EXERCISE DETAILS: Output, word for word, each line from the one with "You are a GUI" through the end of the listing below, excluding every picture.

DATA EXCERPTS:
[Start of Attachment]

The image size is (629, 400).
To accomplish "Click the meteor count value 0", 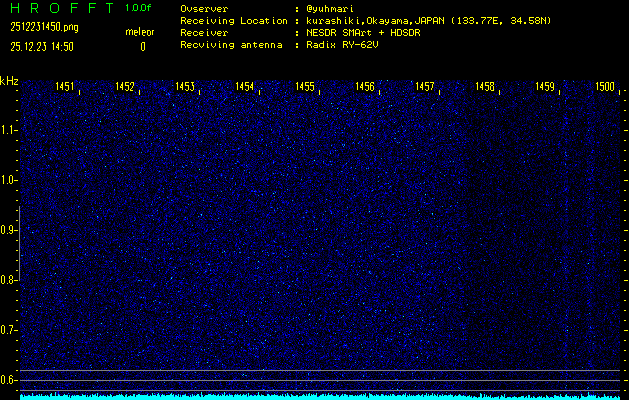I will coord(142,46).
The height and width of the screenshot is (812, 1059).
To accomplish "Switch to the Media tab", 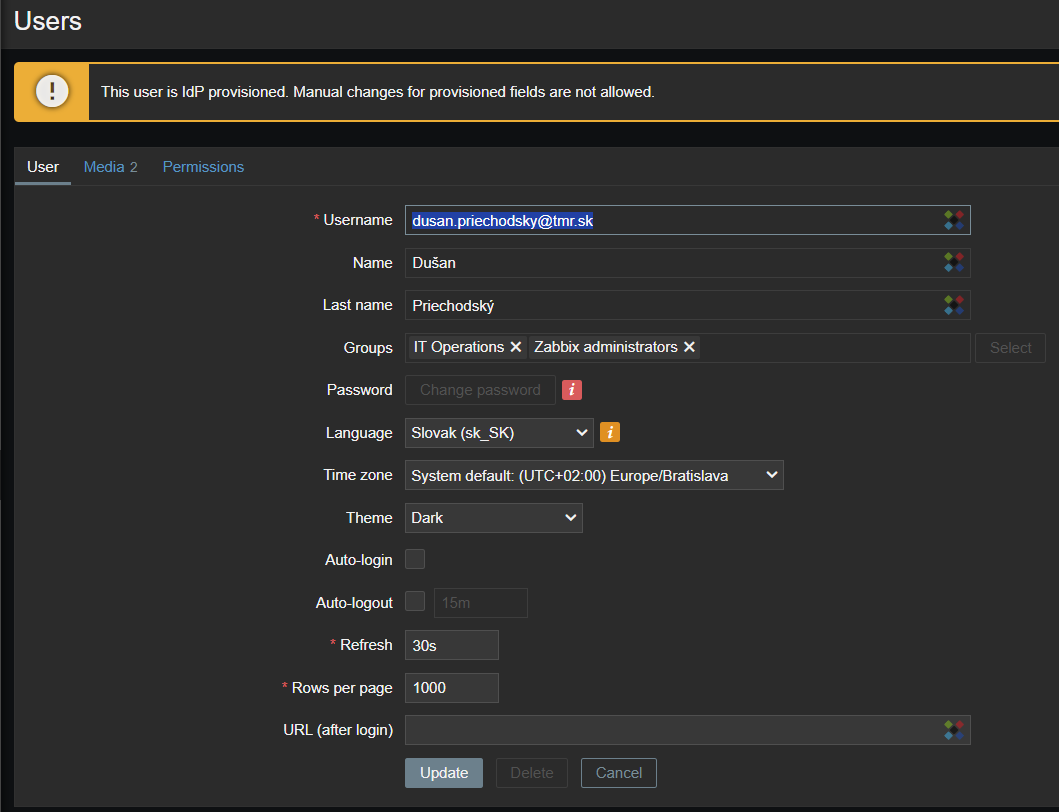I will (110, 167).
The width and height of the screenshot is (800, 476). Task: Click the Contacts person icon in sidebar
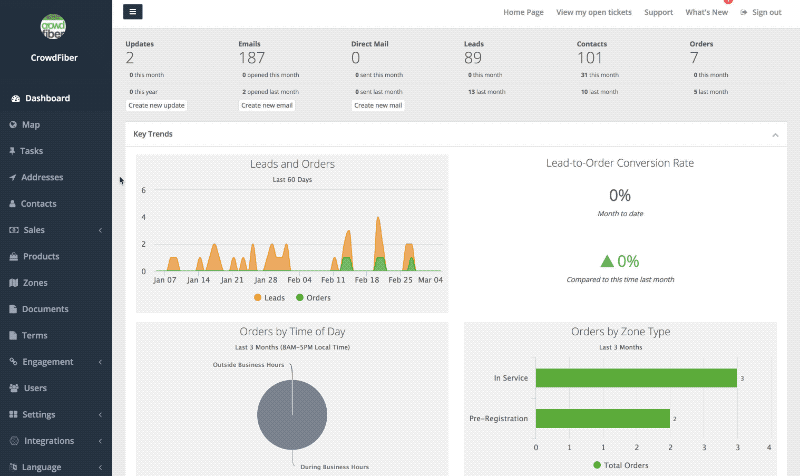coord(13,204)
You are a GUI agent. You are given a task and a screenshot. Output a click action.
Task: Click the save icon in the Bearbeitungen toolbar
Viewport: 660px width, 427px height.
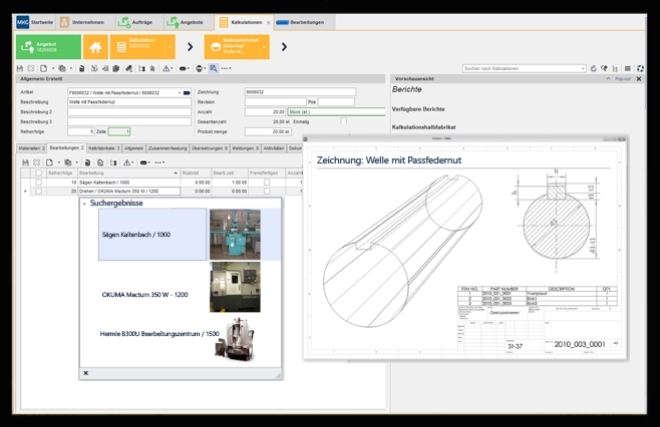coord(24,161)
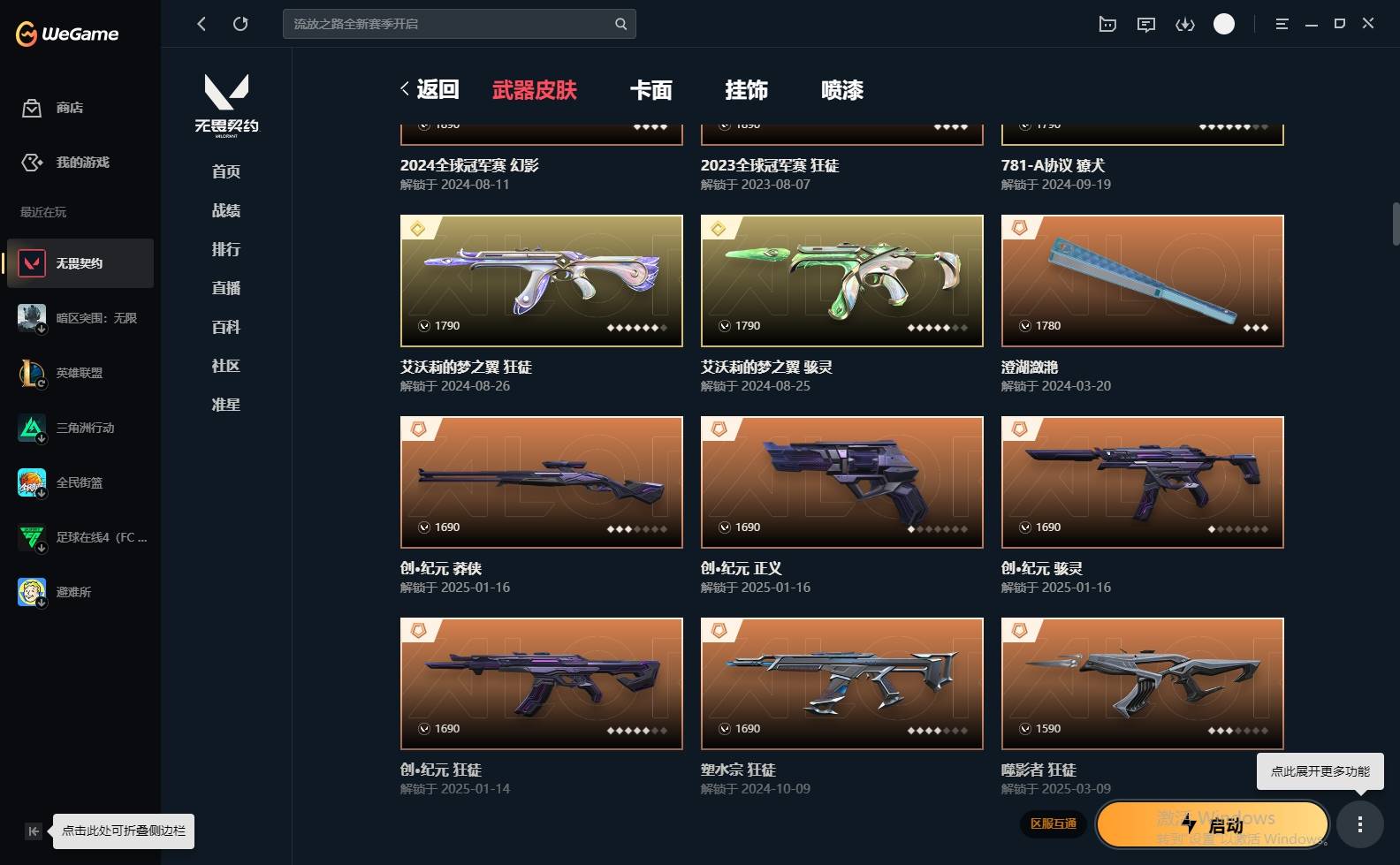Click the orange 启动 launch button

point(1213,824)
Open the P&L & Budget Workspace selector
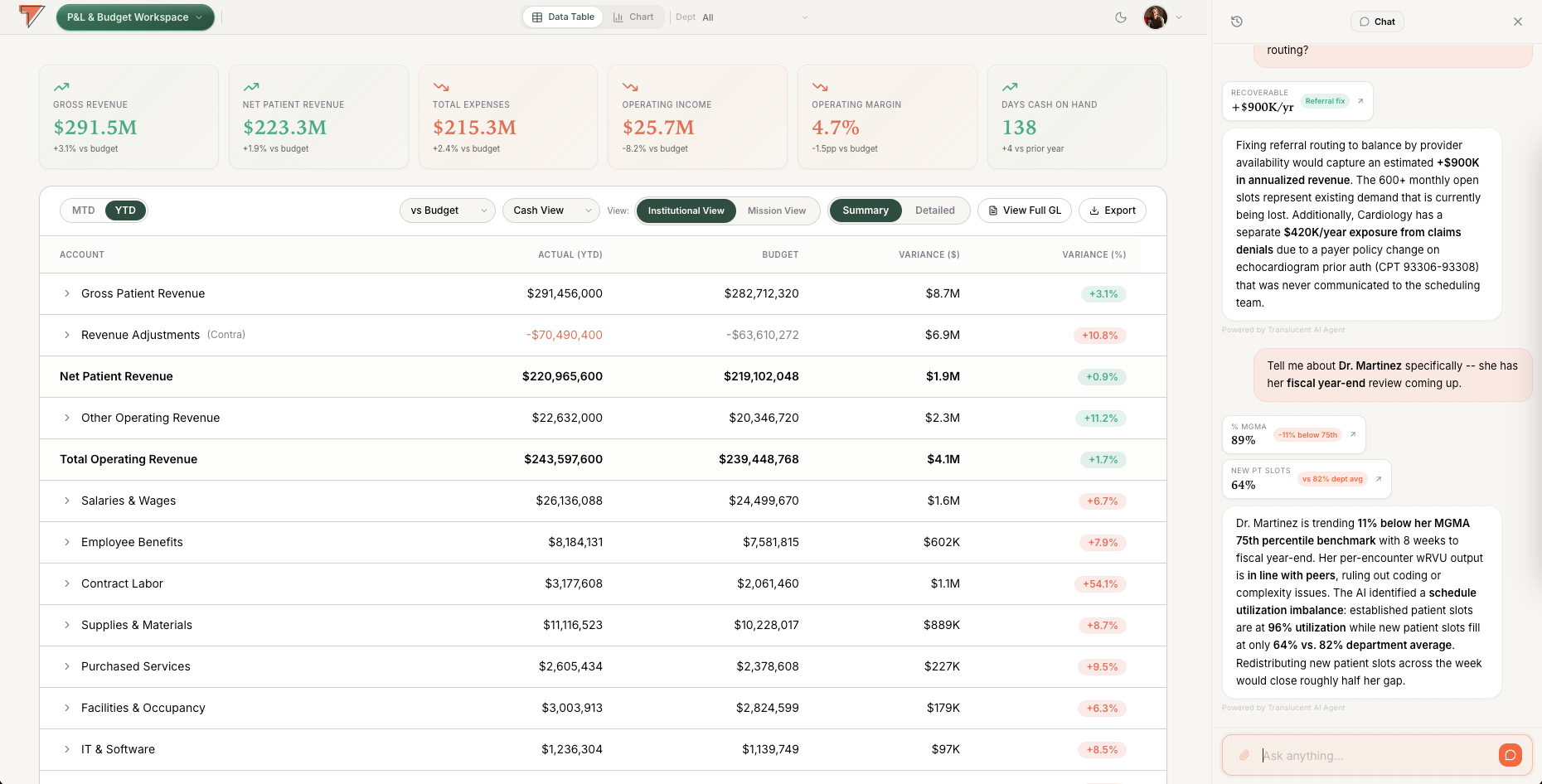This screenshot has height=784, width=1542. [135, 17]
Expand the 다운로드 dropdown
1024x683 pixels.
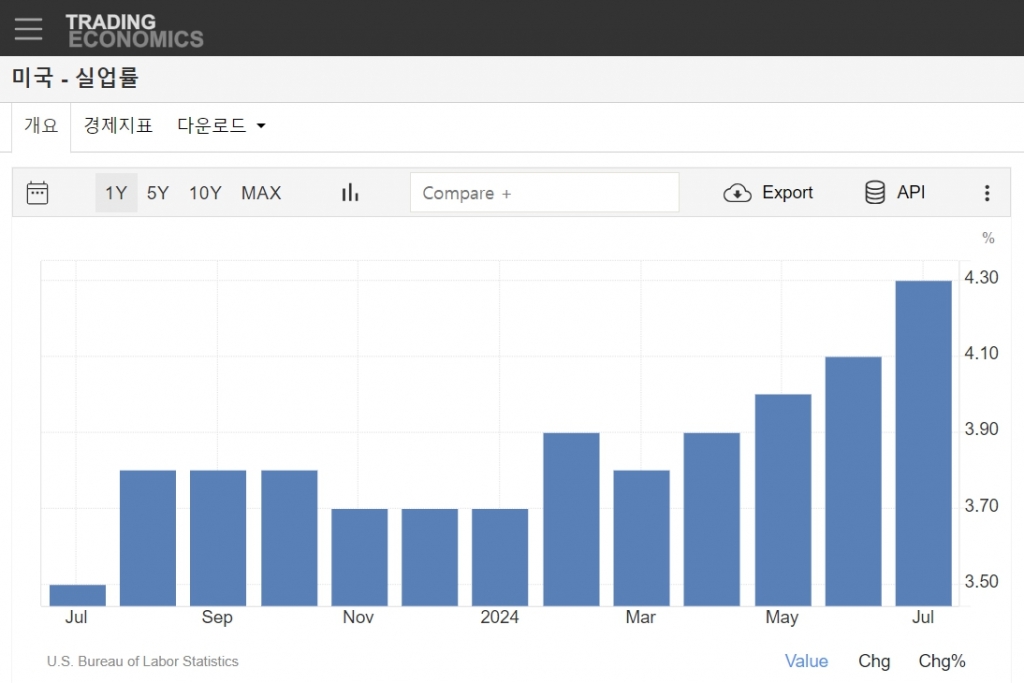pos(221,126)
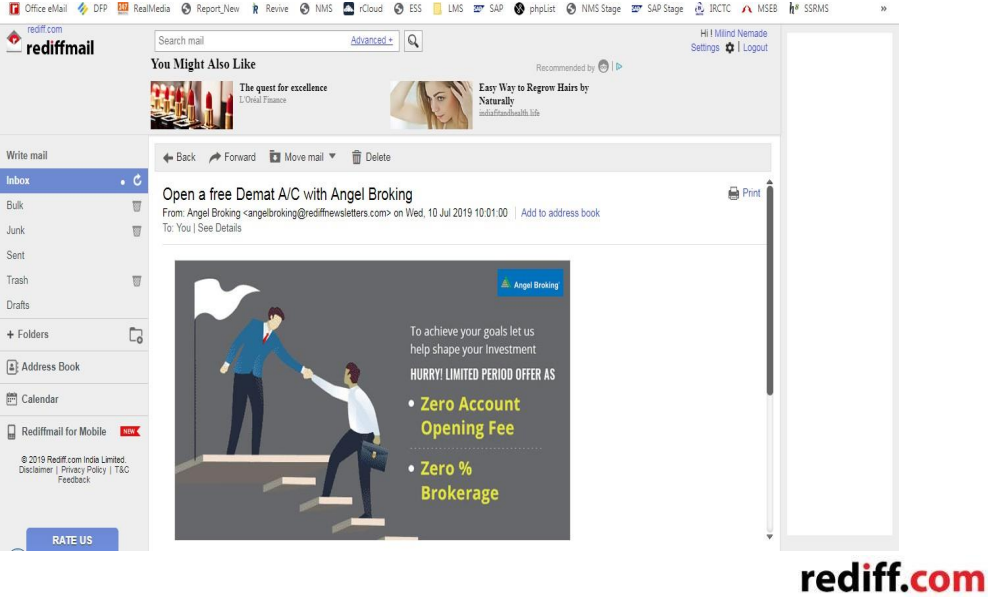
Task: Click the new folder icon next to Folders
Action: click(x=136, y=335)
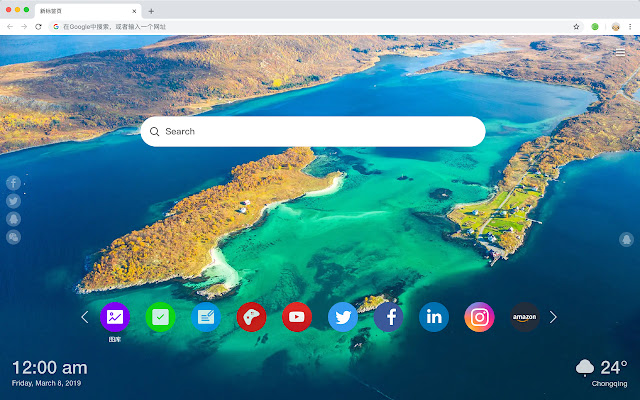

[End of Attachment]

SOLUTION:
You are a GUI agent. You are given a task and a screenshot. Output a click action.
Task: Click the save icon in the Bearbeitungen toolbar
Viewport: 660px width, 427px height.
coord(24,161)
Click the orange 启动 launch button

point(1213,824)
Open the P&L & Budget Workspace selector
This screenshot has height=784, width=1542. [135, 17]
Expand the 다운로드 dropdown
1024x683 pixels.
pos(221,126)
Task: Click the new folder icon next to Folders
Action: click(x=136, y=335)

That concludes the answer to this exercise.